═════ Source material ═════

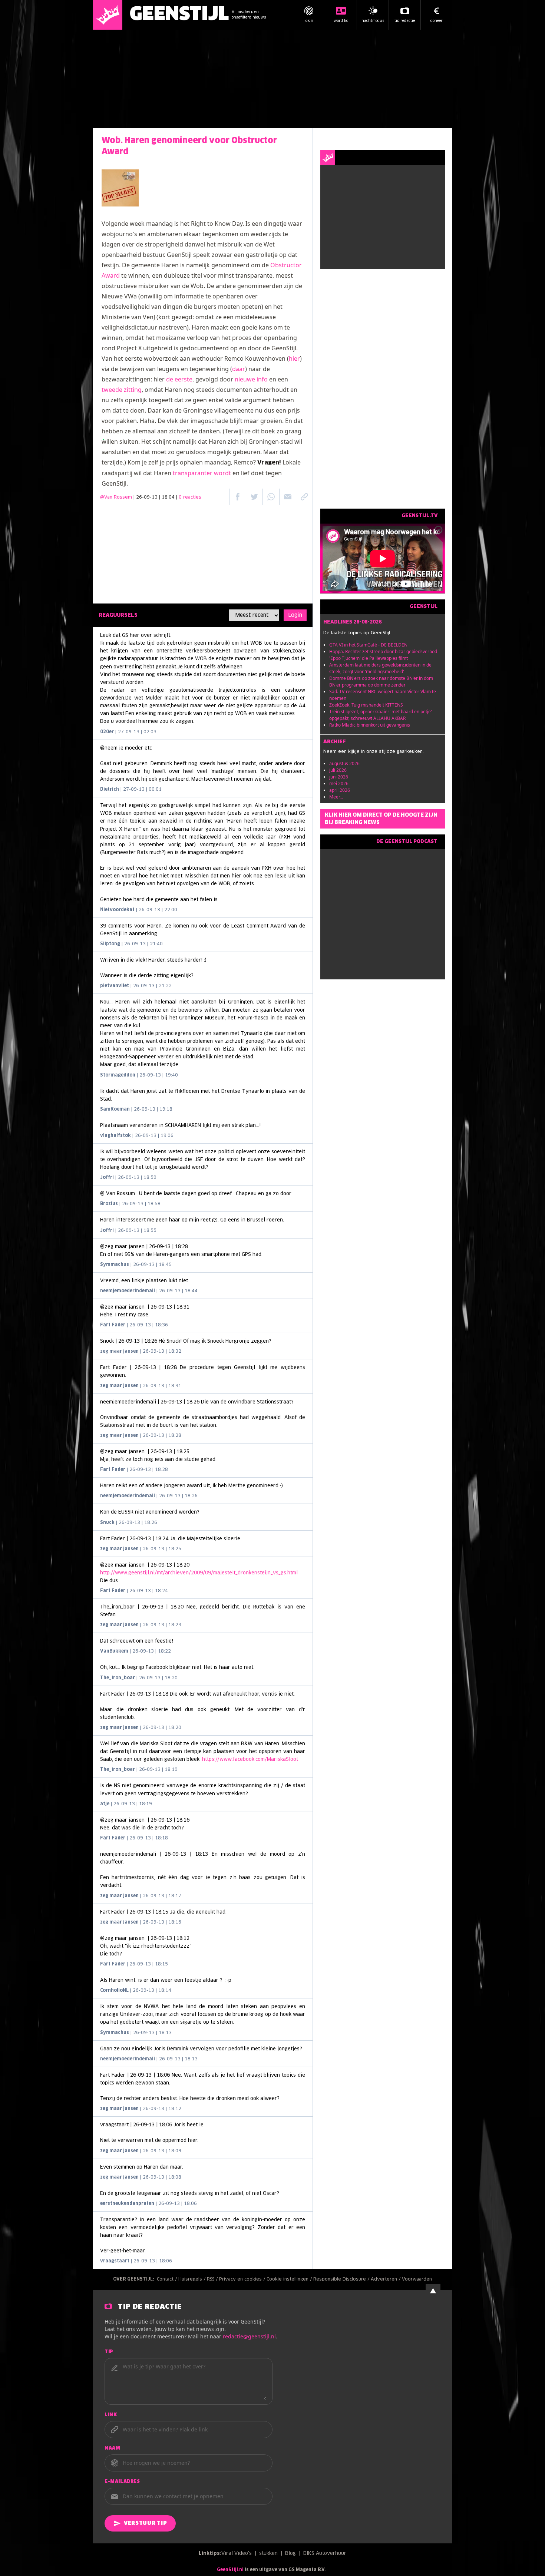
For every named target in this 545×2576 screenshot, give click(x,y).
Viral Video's (236, 2553)
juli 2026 (338, 770)
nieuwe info (251, 379)
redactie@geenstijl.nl (249, 2336)
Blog (290, 2553)
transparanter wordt (202, 473)
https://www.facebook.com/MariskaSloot (250, 1759)
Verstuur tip (145, 2523)
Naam (112, 2448)
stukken (268, 2553)
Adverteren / (386, 2279)
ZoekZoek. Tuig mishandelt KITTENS (366, 705)
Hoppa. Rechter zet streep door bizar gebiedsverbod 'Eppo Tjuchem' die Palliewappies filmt (383, 654)
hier (294, 358)
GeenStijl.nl (230, 2570)
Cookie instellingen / (290, 2279)
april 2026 (339, 790)
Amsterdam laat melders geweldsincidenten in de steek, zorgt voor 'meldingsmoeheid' (380, 668)
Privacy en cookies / (243, 2279)
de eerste (179, 379)
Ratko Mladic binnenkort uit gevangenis (369, 725)
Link (111, 2415)
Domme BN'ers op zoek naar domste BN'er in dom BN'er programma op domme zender (381, 681)
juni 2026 (338, 777)
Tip (109, 2352)
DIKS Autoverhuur (324, 2553)
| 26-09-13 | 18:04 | (167, 497)
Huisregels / (192, 2279)
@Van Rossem (116, 497)
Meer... (336, 797)
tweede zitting (122, 390)
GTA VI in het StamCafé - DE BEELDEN (368, 645)
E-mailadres (122, 2482)
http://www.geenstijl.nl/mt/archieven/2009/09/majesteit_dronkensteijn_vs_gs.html (199, 1573)
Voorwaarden (417, 2279)
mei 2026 (339, 783)
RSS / (213, 2279)
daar (238, 369)
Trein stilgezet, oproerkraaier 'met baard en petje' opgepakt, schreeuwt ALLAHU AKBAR (380, 714)
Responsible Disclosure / (342, 2279)
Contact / (167, 2279)
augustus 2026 (344, 763)
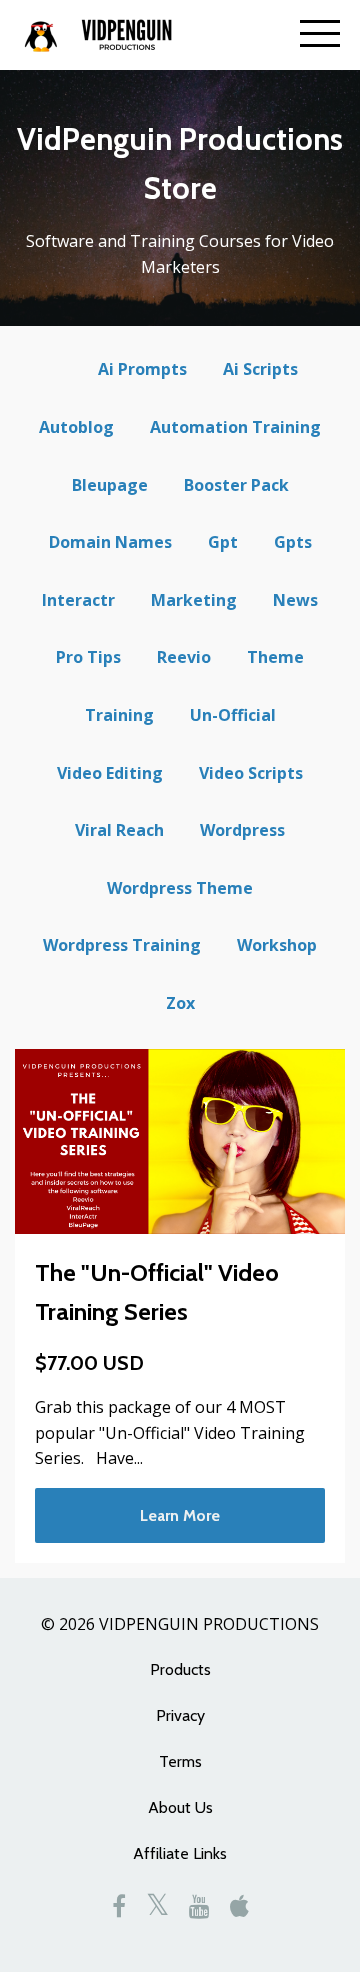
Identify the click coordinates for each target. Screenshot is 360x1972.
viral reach (119, 830)
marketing (194, 600)
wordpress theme (180, 888)
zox (180, 1003)
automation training (235, 427)
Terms (180, 1761)
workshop (277, 945)
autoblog (76, 427)
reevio (184, 657)
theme (275, 657)
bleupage (110, 485)
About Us (180, 1807)
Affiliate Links (180, 1853)
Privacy (180, 1715)
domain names (110, 542)
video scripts (251, 773)
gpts (293, 542)
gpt (223, 542)
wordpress (242, 830)
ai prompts (142, 369)
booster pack (236, 485)
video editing (110, 773)
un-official (233, 715)
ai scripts (260, 369)
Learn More (180, 1515)
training (119, 715)
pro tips (88, 657)
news (295, 600)
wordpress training (122, 945)
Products (180, 1669)
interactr (78, 600)
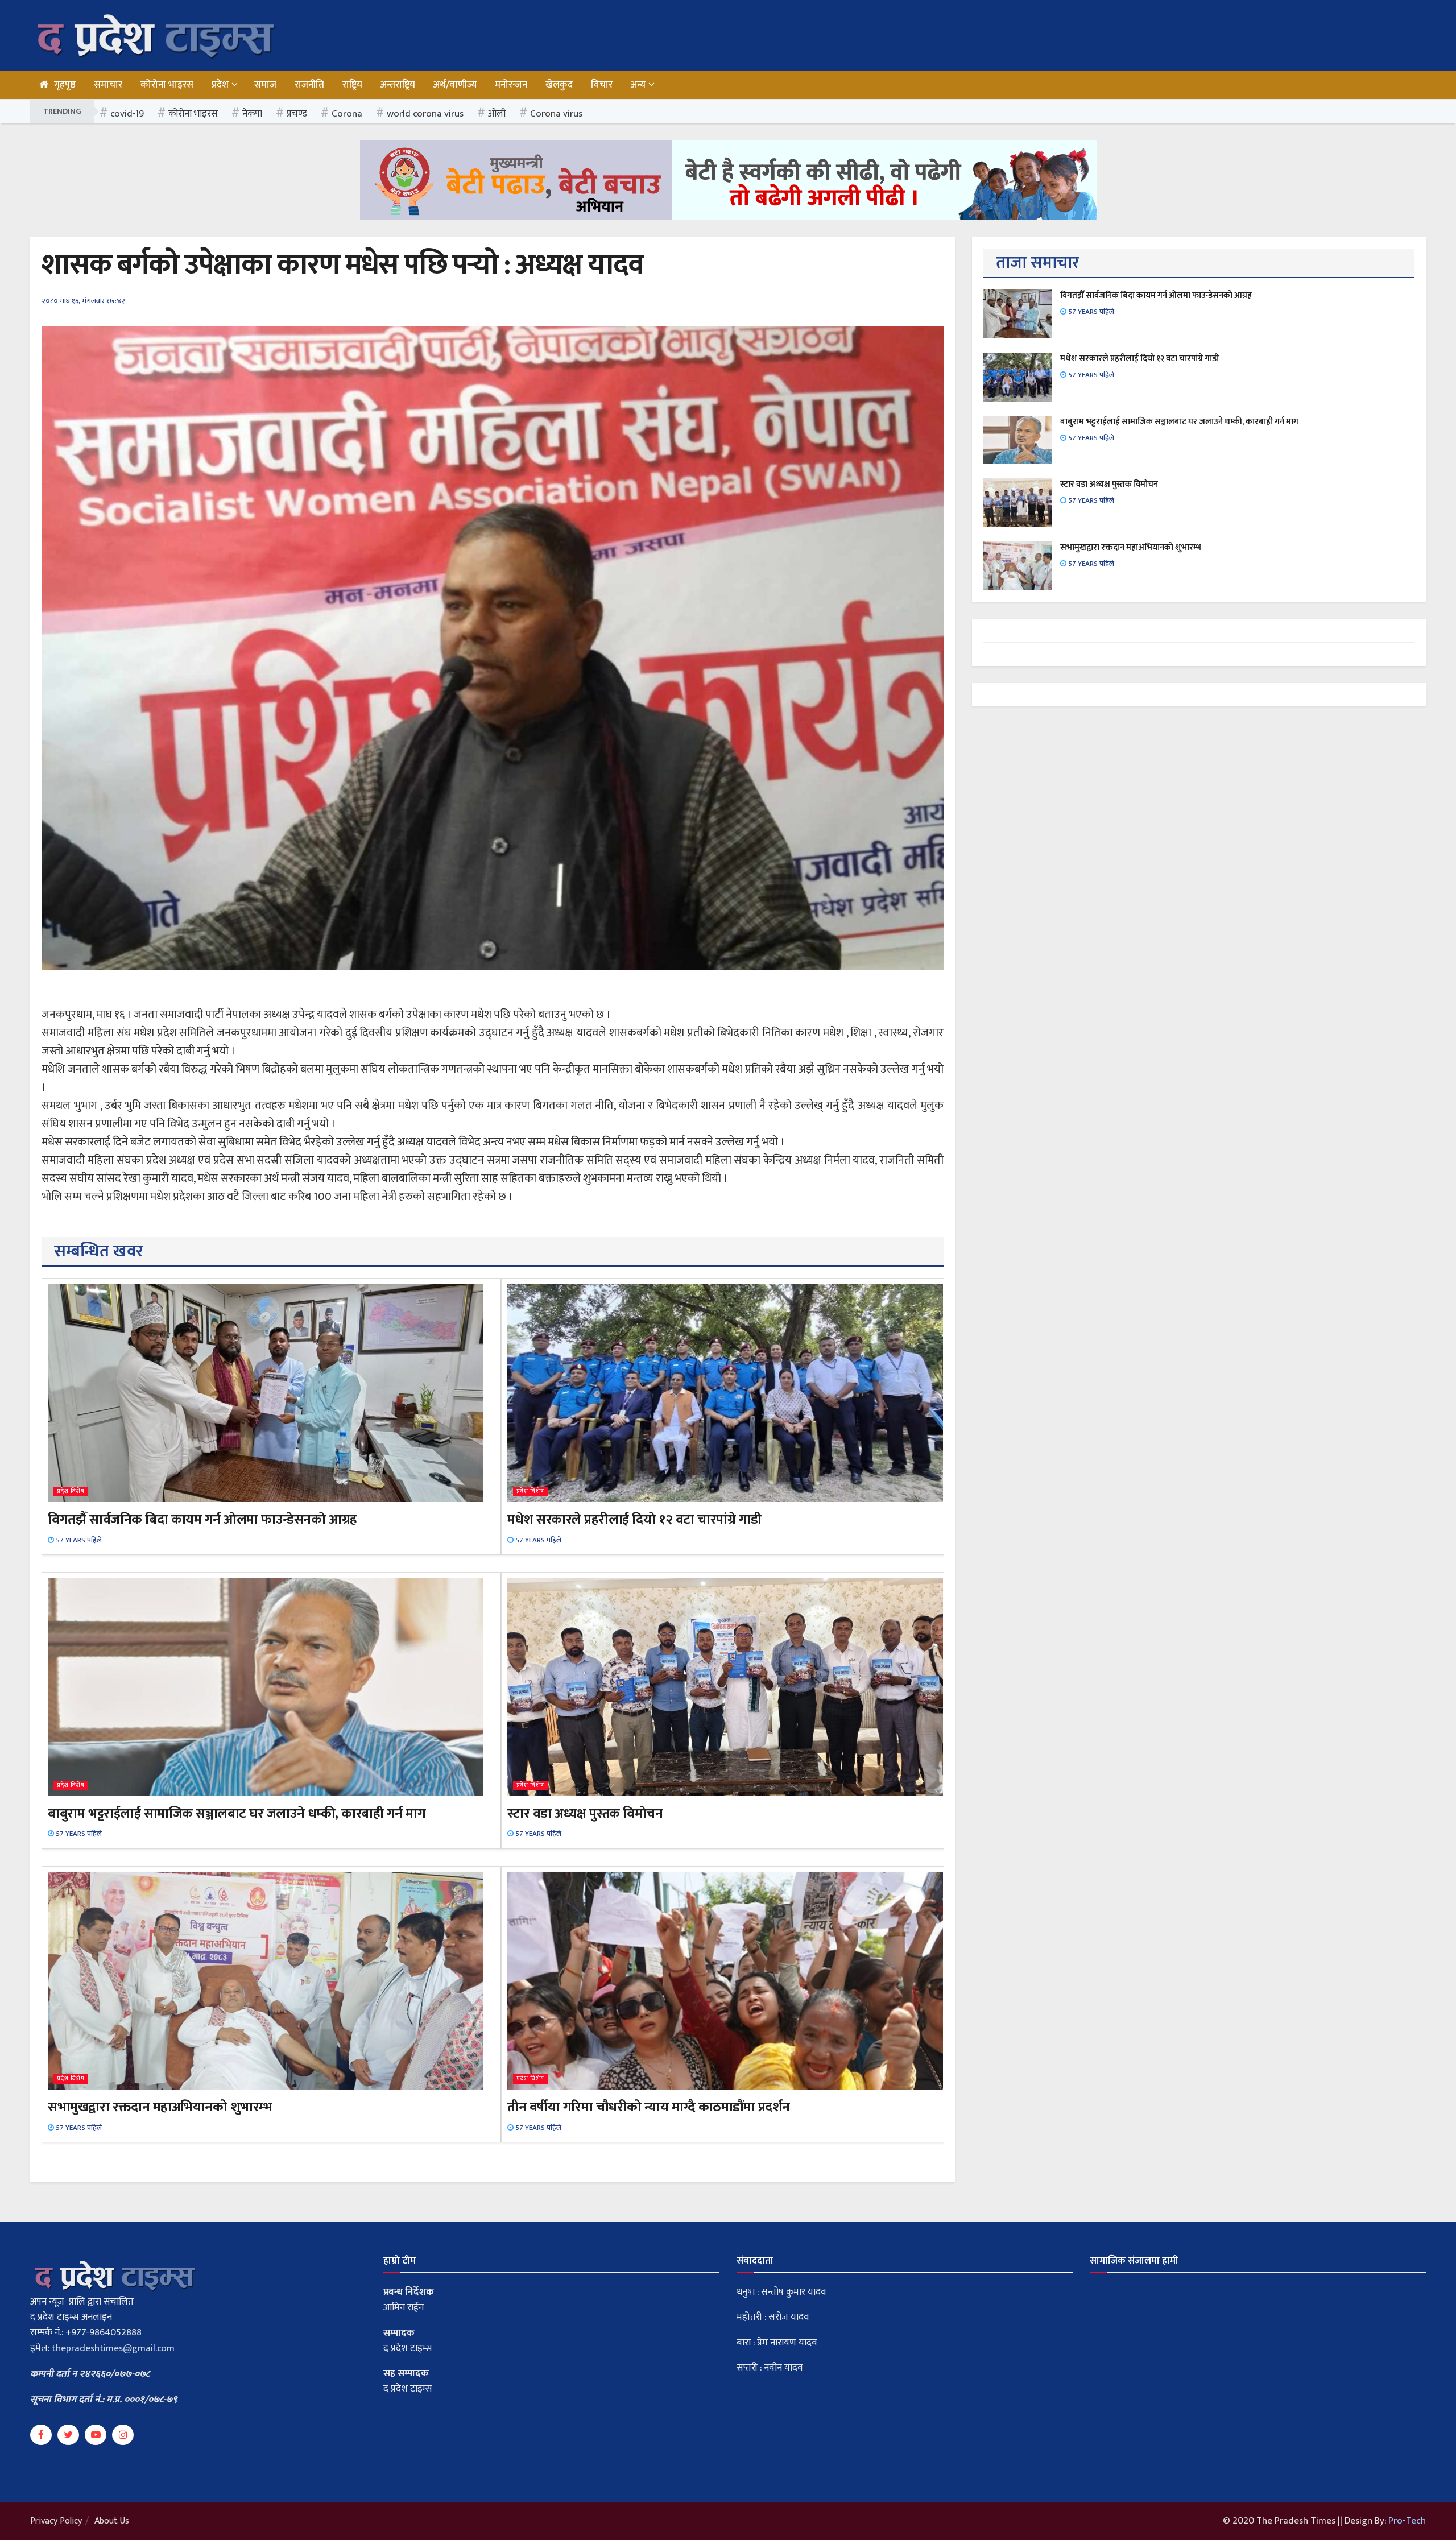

═════

### Task details
Please output every entry exactly as written, apart from the pictures.

### Exercise solution
For every named target in this 545×2576 screenshot, give click(x,y).
Viral Video's (236, 2553)
juli 2026 (338, 770)
nieuwe info (251, 379)
redactie@geenstijl.nl (249, 2336)
Blog (290, 2553)
transparanter wordt (202, 473)
https://www.facebook.com/MariskaSloot (250, 1759)
Verstuur tip (145, 2523)
Naam (112, 2448)
stukken (268, 2553)
Adverteren / (386, 2279)
ZoekZoek. Tuig mishandelt KITTENS (366, 705)
Hoppa. Rechter zet streep door bizar gebiedsverbod 'Eppo Tjuchem' die Palliewappies filmt (383, 654)
hier (294, 358)
GeenStijl.nl (230, 2570)
Cookie instellingen / (290, 2279)
april 2026 (339, 790)
Amsterdam laat melders geweldsincidenten in de steek, zorgt voor 'meldingsmoeheid' (380, 668)
Privacy en cookies / (243, 2279)
de eerste (179, 379)
Ratko Mladic binnenkort uit gevangenis (369, 725)
Link (111, 2415)
Domme BN'ers op zoek naar domste BN'er in dom BN'er programma op domme zender (381, 681)
juni 2026 (338, 777)
Tip (109, 2352)
DIKS Autoverhuur (324, 2553)
| 26-09-13 | 18:04 | (167, 497)
Huisregels / (192, 2279)
@Van Rossem (116, 497)
Meer... (336, 797)
tweede zitting (122, 390)
GTA VI in het StamCafé - DE BEELDEN (368, 645)
E-mailadres (122, 2482)
http://www.geenstijl.nl/mt/archieven/2009/09/majesteit_dronkensteijn_vs_gs.html (199, 1573)
Voorwaarden (417, 2279)
mei 2026 (339, 783)
RSS / (213, 2279)
daar (238, 369)
Trein stilgezet, oproerkraaier 'met baard en petje' opgepakt, schreeuwt ALLAHU AKBAR (380, 714)
Responsible Disclosure / (342, 2279)
Contact / (167, 2279)
augustus 2026 (344, 763)
Identify the click coordinates for each target. Screenshot is 360x1972.
viral reach (119, 830)
marketing (194, 600)
wordpress theme (180, 888)
zox (180, 1003)
automation training (235, 427)
Terms (180, 1761)
workshop (277, 945)
autoblog (76, 427)
reevio (184, 657)
theme (275, 657)
bleupage (110, 485)
About Us (180, 1807)
Affiliate Links (180, 1853)
Privacy (180, 1715)
domain names (110, 542)
video scripts (251, 773)
gpts (293, 542)
gpt (223, 542)
wordpress (242, 830)
ai prompts (142, 369)
booster pack (236, 485)
video editing (110, 773)
un-official (233, 715)
ai scripts (260, 369)
Learn More (180, 1515)
training (119, 715)
pro tips (88, 657)
news (295, 600)
wordpress training (122, 945)
Products (180, 1669)
interactr (78, 600)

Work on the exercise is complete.